*** Opening of DATA TO PROCESS ***

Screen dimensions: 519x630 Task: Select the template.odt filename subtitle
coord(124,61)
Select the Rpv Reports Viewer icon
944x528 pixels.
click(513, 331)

*** Close of DATA TO PROCESS ***

■ INSTRUCTIONS FOR THE TASK
The output should be the entire listing, exactly as it is.

■ REPLY
Screen dimensions: 519x630 Task: Select the template.odt filename subtitle
coord(124,61)
Select the Rpv Reports Viewer icon
944x528 pixels.
click(513, 331)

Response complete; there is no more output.